Another good choice for most obscure pitcher, or least likely to throw a no-hitter, was Bill Dietrich of the White Sox, who blanked the Browns 8-0 on June 1, 1937. Bullfrog Dietrich (so named because of the big glasses he wore), is another example of a pitcher who had a no-hitter despite not being very good. Dietrich had exceedingly poor control and never struck anyone out, a bad combination in any era. His career strikeout-walk ratio was .74, low even for an era when pitchers were so pathologically afraid of giving up the home run that they started every batter with a 3-0 count. The Davenport-o-matic translates Dietrich’s career 4.48 to 4.60 in a neutral environment, which seems overly generous. Bullfrog had a 15 year career despite generally poor results, probably because his two main teams, the A’s and White Sox, didn’t have anything better to do from 1933 to 1948.

As I wrote in my YES blog on Thursday, the fact that pitchers like Dietrich have been able to throw no-hitters is good evidence for the truth of defense-independent pitching and its underpinning belief that pitchers have limited ability to control what happens in a game beyond walks, strikeouts, and home runs. When a pitcher like Dietrich throws a no-hitter, there’s an element of luck involved. Line drives that found the gap in all of his other starts struck leather on his special day.

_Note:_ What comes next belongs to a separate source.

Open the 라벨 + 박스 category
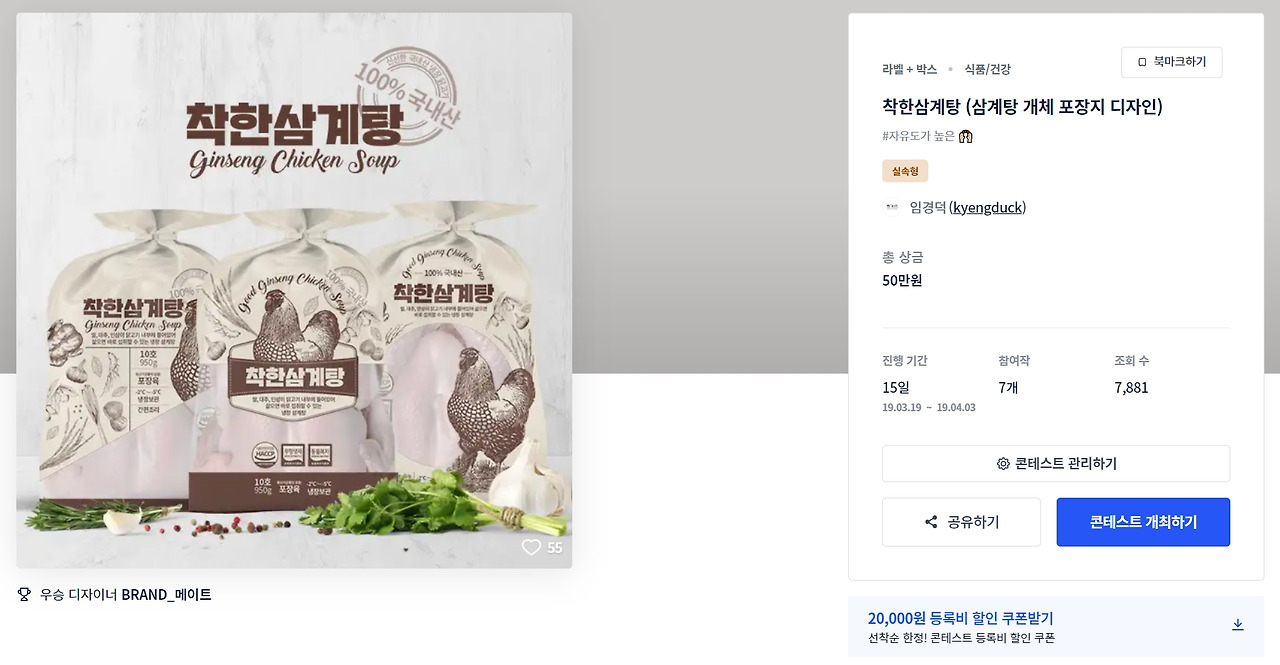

The relative rarity of no-hitters, and the fact that several great pitchers have failed to pitch one, also argues in favor of the defense’s influence on pitching. If pitchers really could influence where batted balls go, on their best days they would pitch no-hitters–their powers of influence would be stronger. Instead, they pitch low-scoring games or shutouts. What good pitching really means is that batters have a difficult time putting walks and hits together to score runs. There are too many strikeouts interrupting the sequence. No-hitters are about luck and good fielding.

I’m out of space and time (in all kinds of ways). We’ll continue with no-hit trivia through the decades in the next You Could Look It Up.